Avete mai pensato a lavorare in Italia? Quali sono le maggiori difficoltà che si incontrano nel nostro Paese?
Certamente, qualsiasi architetto che vive, lavora e costruisce all’estero sogna un giorno di farlo nel proprio Paese. Malgrado tutti i discorsi, non si può sfuggire alle proprie radici. Naturalmente ci abbiamo provato, e ogni volta ne siamo usciti con un senso di frustrazione crescente. Almeno questa è la nostra esperienza…
A Parigi c’è una nutrita comunità di studi italiani. Avete mai pensato di lavorare insieme a qualche progetto o a qualche iniziativa comune?
L’architetto è per sua natura profondamente individualista. A questo si aggiunge forse la nostra cultura latina con il mito romantico dell’autore solitario. Il miglior modo per perdere un amico architetto è lavorarci insieme. Per quanto riguarda le iniziative comuni ci stiamo pensando e in futuro potrebbero esserci delle novità.
Le istituzioni pubbliche italiane presenti in Francia supportano voi progettisti italiani, aiutandovi a farvi conoscere meglio dal pubblico francese?
No, mi è capitato di assistere a seconda delle convenienze a due tipi di attitudini opposte. Noi, architetti emigrati, possiamo essere considerati come degli architetti ormai stranieri, quindi non rappresentativi della cultura italiana o al contrario come dei rappresentanti del made in Italy vincente.
In entrambi i casi, visti gli effetti prodotti, mi sembra che la migliore soluzione sia che le istituzioni facciano quello che hanno sempre fatto cioè ignorarci.
Qual è il progetto al quale siete più legati? Non deve essere necessariamente uno realizzato…
Si resta legati un po’ a tutti i progetti, anche a quelli mal riusciti. Ogni progetto ha una storia e rappresenta un momento particolare della propria vita. Fra i progetti realizzati: sicuramente il palazzetto dello sport di Deauville. La bassa Normandia è bellissima: prendere il treno la mattina presto o le giornate primaverili ed estive trascorse al cantiere di fronte al mare rimangono dei ricordi indelebili. Fra quelli non realizzati: un concorso recente a cui abbiamo partecipato ad Albino in provincia di Bergamo. Bergamo è la città di mio padre dove ho un piccolo appartamento che rappresenta ormai il mio unico legame con l’Italia.
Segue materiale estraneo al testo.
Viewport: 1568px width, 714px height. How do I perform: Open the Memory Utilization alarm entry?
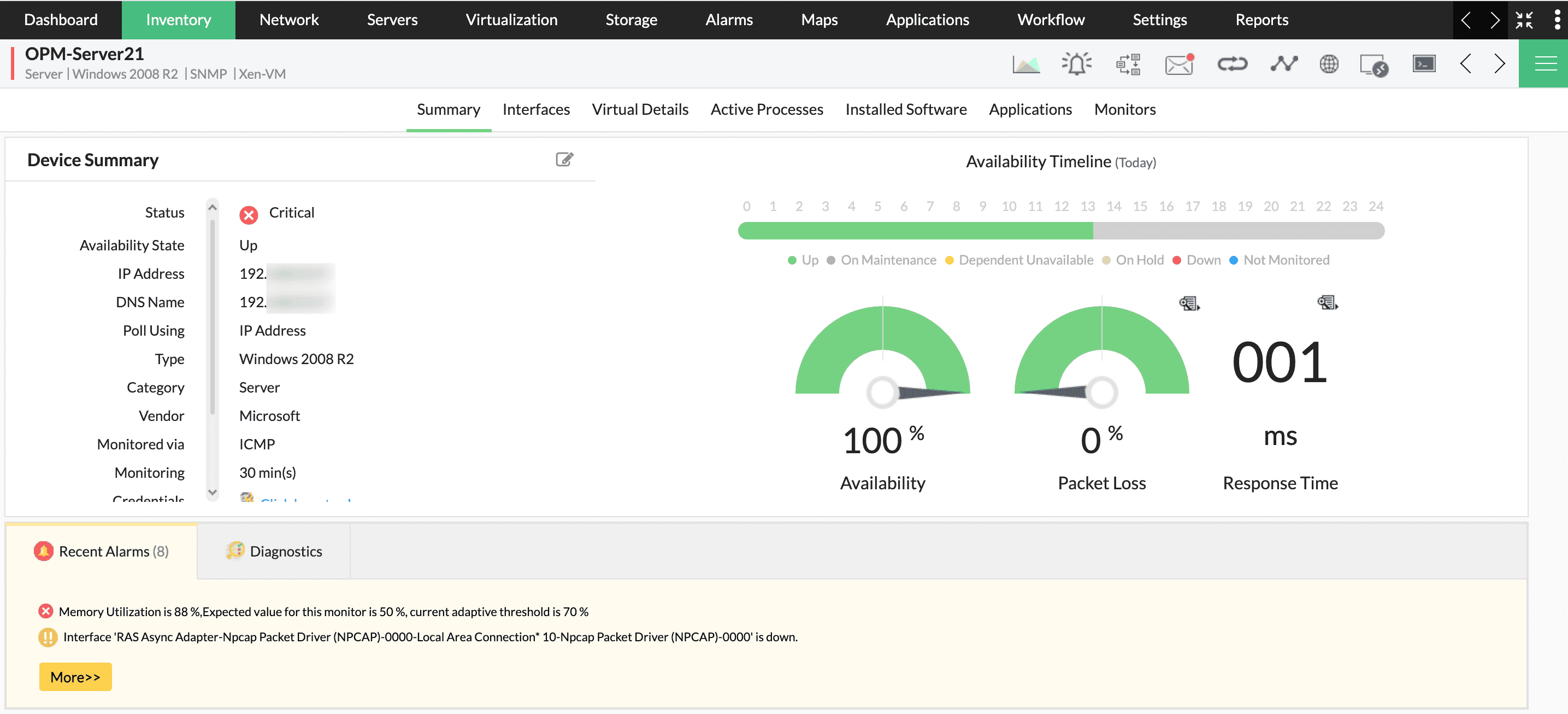[x=323, y=611]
In più il progetto era bellissimo e rappresenta la summa di uno dei principali filoni di ricerca dello studio: il lavoro sul limite, sulla frontiera tra l’architettura e il paesaggio.
La rivista sulla quale uscirà questa intervista è un progetto editoriale di Kerakoll. C’è un prodotto edilizio che vi piacerebbe che fosse scoperto o inventato e poi messo sul mercato da un’industria come la loro?
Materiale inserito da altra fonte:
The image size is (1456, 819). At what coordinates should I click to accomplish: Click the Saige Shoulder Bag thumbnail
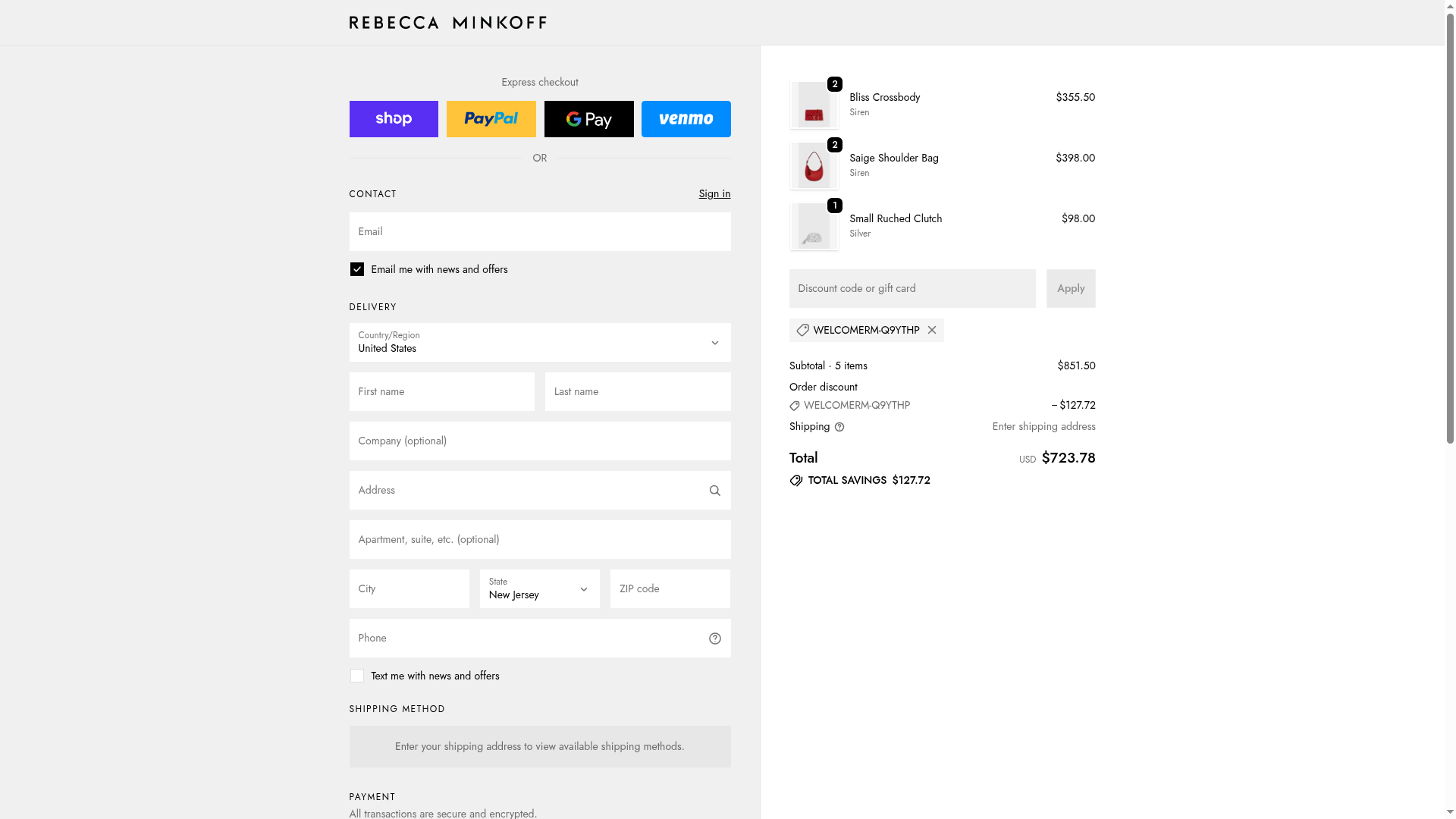point(814,166)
Tenuto conto della specificità della produzione Kerakoll, guardiamo a due possibili direzioni verso cui sviluppare la ricerca. Verso sistemi con isolamento esterno con intonaci e vernici isolanti che permettano una libertà di tessiture e colori molto più ampia di quella consentita oggi dai prodotti in commercio. Per il futuro lo sviluppo di intonaci e vernici viventi che interagiscano e comunichino con l’ambiente che li circonda, con la luce, il clima, il livello di inquinamento, magari sfuggendo anche al controllo del progettista.
Progetti per il futuro?
Riuscire a costruire nel mio Paese e soprattutto conservare sempre la passione per questo mestiere.